To: yyyyyyyyyyyyyyy@xxxxxxxxxxxxx
Subject: Defect in XCU awk
From: yyyyyy@xxxxxxxxxxx
Date: Tue, 11 May 2004 21:13:19 +0100 (BST)
        Defect report from : Paul Eggert , UCLA

(Please direct followup comments direct to yyyyyyyyyyyyyy@xxxxxxxxxxxxx)

@ page 177 line 6074 section awk objection {20040511a}

Problem:

Edition of Specification (Year): 2004

Defect code :  1. Error

The C99 standard introduced the notion of an explicit string
representation for infinities and NaNs, and since the POSIX "awk"
specification refers to C99, POSIX "awk" is required to support them.
However, the POSIX specification was not updated with this C99 change
in mind, as as a result POSIX "awk" is required to support infinities
and NaNs in some contexts but not others.  This should be fixed,
either by requiring support for them everywhere, or disallowing it
everywhere.

Here's the problem.  XCU page 177 lines 6074-6079 says that a string
value is considered a numeric string only if:

   after all the following conversions have been applied, the
   resulting string would lexically be recognized as a NUMBER token as
   described by the lexical conventions in Grammar:

     * All leading and trailing <blank>s are discarded.

     * If the first non- <blank> is '+' or '-' , it is discarded.

     * Changing each occurrence of the decimal point character from
       the current locale to a period.

and the rationale (page 181 lines 7121-7124) says:

   The intent has been to specify historical practice in almost all
   cases.

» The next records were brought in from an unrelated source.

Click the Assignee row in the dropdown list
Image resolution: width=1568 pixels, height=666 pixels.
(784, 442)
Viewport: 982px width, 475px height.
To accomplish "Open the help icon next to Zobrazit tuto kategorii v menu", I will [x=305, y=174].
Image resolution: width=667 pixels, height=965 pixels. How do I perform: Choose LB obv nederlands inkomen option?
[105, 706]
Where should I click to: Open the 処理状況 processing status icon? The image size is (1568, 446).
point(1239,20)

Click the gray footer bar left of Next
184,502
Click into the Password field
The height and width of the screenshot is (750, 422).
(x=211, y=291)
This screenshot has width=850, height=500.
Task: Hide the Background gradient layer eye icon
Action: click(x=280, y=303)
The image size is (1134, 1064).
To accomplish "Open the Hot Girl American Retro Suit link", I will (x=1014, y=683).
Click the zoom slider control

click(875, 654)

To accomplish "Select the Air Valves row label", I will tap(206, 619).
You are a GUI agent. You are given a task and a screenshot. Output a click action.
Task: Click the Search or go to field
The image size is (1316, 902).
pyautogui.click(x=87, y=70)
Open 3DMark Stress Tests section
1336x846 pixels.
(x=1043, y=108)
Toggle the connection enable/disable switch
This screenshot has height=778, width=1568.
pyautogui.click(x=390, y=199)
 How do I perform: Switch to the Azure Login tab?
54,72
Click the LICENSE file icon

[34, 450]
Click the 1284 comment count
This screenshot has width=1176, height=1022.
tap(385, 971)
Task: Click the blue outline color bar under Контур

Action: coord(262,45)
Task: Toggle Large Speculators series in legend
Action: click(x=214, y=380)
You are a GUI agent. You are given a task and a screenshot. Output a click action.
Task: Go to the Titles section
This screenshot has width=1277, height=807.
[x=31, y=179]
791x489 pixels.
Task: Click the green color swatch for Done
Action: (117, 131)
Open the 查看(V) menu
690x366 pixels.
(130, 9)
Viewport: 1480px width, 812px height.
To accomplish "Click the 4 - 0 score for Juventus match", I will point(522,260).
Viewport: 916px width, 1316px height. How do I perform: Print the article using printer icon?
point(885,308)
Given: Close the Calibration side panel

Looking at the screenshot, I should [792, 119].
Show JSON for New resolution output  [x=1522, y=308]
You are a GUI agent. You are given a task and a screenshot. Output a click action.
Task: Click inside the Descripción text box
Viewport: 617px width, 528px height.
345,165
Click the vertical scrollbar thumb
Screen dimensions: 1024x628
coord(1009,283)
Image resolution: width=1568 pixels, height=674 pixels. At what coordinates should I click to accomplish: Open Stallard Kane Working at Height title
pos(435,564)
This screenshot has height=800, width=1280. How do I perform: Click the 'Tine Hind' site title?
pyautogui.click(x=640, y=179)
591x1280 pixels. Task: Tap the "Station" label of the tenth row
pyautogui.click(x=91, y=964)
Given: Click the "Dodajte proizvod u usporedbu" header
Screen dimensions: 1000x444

The one exception is that, in historical implementations,
   variables and constants maintain both string and numeric values
   after their original value is converted by any use.

As I understand it, historical practice was to invoke strtod on the
string, and to check that the string was entirely parsed by strtod
except possibly for some trailing blanks.  This matches the
specification above.  However, now that C99 has modified strtod's
behavior with respect to infinities and NaNs, there is a discrepancy
between this historical practice and what is now specified.

For example, in the POSIX locale the following shell command:

   awk -v n=-INF -v p=+INF 'BEGIN {print (n < p)}' </dev/null

must print 0 according to the specification since "+" precedes "-" in
the POSIX collating sequence.  This is true for many awk
implementations (e.g., Solaris 9 /usr/xpg4/bin/awk), but with some
implementations (e.g., GNU Awk 3.1.3 on Solaris 9) the command prints
1 because "-INF" and "+INF" are considered to be numeric strings.

There is an inconsistency here between numeric strings, where POSIX
requires that infinities and NaNs not be recognized, and ordinary
conversion of strings to numbers, where POSIX requires that infinities
and NaNs must be recognized.  For example, the POSIX awk expression
("-INF" + 0 < "+INF" + 0) must return 1, because atof returns
infinities (or at least, signed huge values) for the two strings.
This is inconsistent with the fact that "-INF" and "+INF" are not
considered to be numeric strings.

I see three possible fixes:

  1. The standard is correct as-is.  Conforming "awk" implementations
     must not consider infinities and NaNs to be numeric strings.

  2. The intent was for "awk" to disallow infinities and NaNs; add
     more restrictions that disallow them in strings (e.g., as the
     result of atof).

  3. The intent was for "awk" to use strtod(), so remove the
     restriction disallowing infinities and NaNs.

(1) is unsatisfactory, as it's not internally consistent.  Also, it
will be a pain to implement; e.g. "1e600" is a conforming numeric
string that evaluates to infinity, so an implementation won't be able
to simply invoke strtod, but will have to parse the string itself if
strtod returns infinity.

(2) is internally consistent, but is less useful for awk programmers.
It also suffers from some of the same performance problems as (1).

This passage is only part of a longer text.